▶ [Exercise materials]
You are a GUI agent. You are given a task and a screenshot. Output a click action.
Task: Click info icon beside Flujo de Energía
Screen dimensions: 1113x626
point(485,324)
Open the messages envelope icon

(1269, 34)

▶ [Your assignment] Exactly as they stand above, retype all of the records.

▶ [Your response]
You are a GUI agent. You are given a task and a screenshot. Output a click action.
Task: Click info icon beside Flujo de Energía
Screen dimensions: 1113x626
point(485,324)
Open the messages envelope icon

(1269, 34)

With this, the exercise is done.